Няня огляделась. В доме не осталось даже мебели, и Йора поняла, что за шум слышала вчера: старик заложил всё свое имущество, чтобы дать им этот шанс.
- Как вас отблагодарить, судья Рат?
- Никак. Ваше путешествие будет очень опасным. Я даже не уверен, что пропуска вам помогут. Да простит меня Бог, надеюсь, что не посылаю вас на смерть.
Два часа спустя Йора смогла вытащить мальчика на лестницу. Она уже собиралась бежать наружу, как у тротуара затормозил грузовик. Все живущие под гнетом нацистов хорошо знали эту похоронную мелодию. Начиналось всё с визга тормозов, потом были крики и глухой топот сапог по снегу. Затем топот становился отчетливей, когда подметки стучали по дереву, и все молились, чтобы эта песня длилась как можно дольше. Звук нарастал, а потом наступала пауза, когда музыканты стучали в дверь. И тут возникал жалобный хор, иногда заканчивающийся соло автоматной очереди. А когда песня стихала, снова зажигался свет, люди за столом продолжали обедать, а матери семейств улыбались, будто ничего не произошло.

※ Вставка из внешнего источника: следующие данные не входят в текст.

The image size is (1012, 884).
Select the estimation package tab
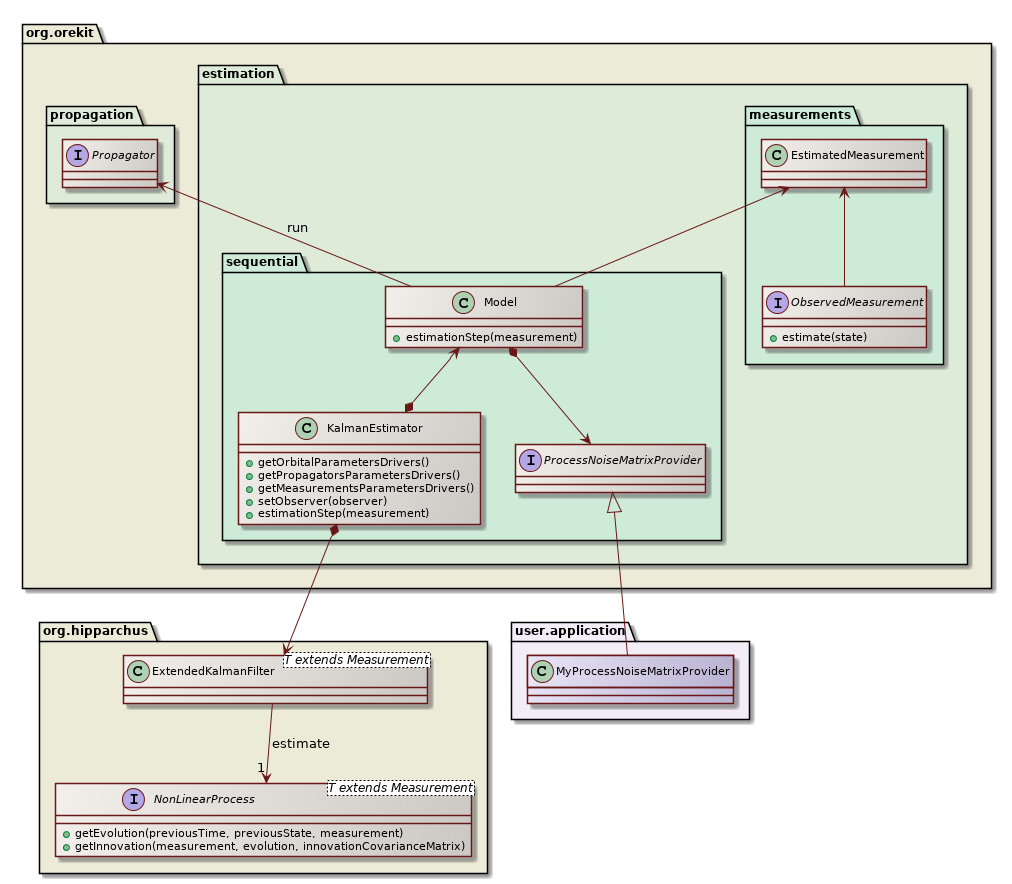[x=240, y=73]
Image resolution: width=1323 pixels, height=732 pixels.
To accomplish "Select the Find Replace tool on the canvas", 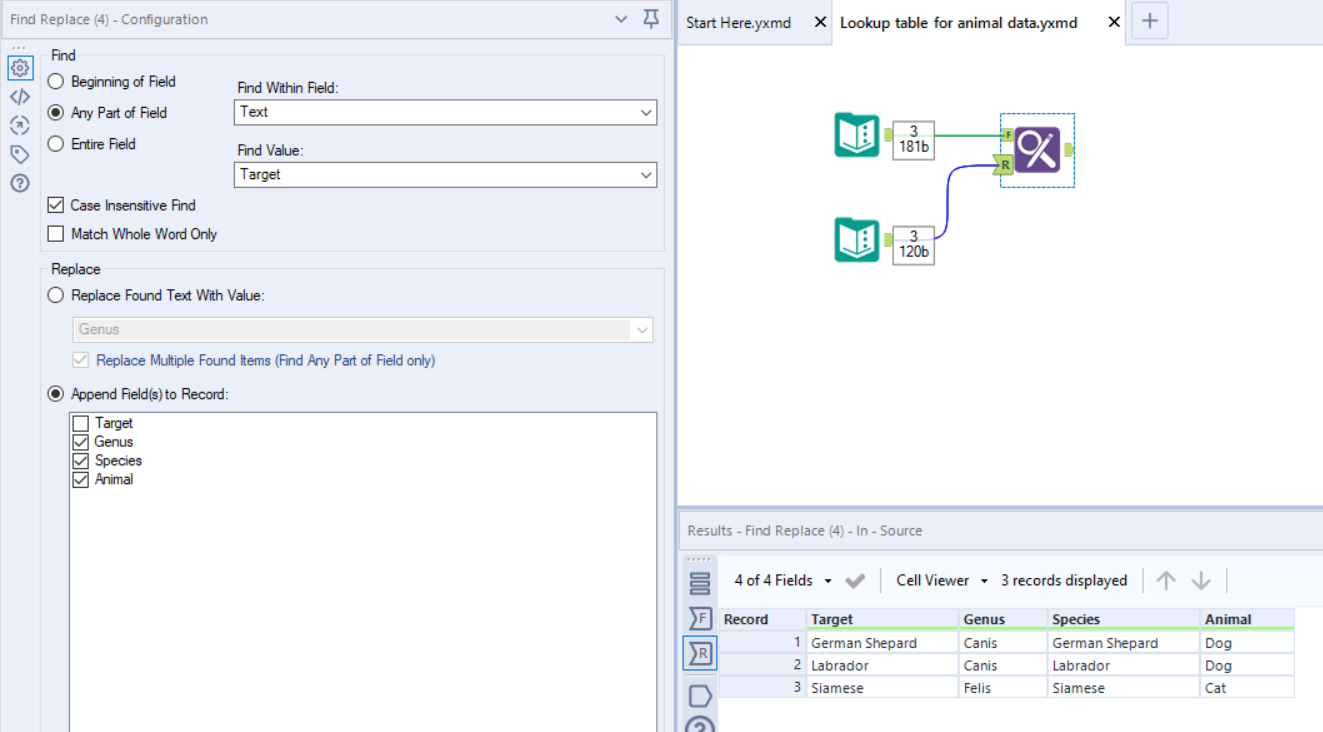I will click(1037, 148).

Йора прекрасно знала эту мелодию и спряталась под лестницей, услышав первые ее такты. Солдат нервно прошел по темному крыльцу, пока его товарищи стучали в дверь Рата. В его руке был фонарь, и голодный луч света прорезал тьму, наткнувшись на серый потрепанный ботинок Йоры. Юдель с такой силой в нее вцепился, что Йоре пришлось прикусить губу, чтобы не вскрикнуть от боли. Солдат стоял так близко, что оба чуяли, как пахнет кожей его пальто, и холодный, металлический и сальный запах его оружия.
Наверху лестницы послышался звук выстрела. Солдат бросился к своим товарищам, которые что-то возбужденно кричали. Йора взяла Юделя на руки, вышла наружу и медленно пошла вдоль по улице.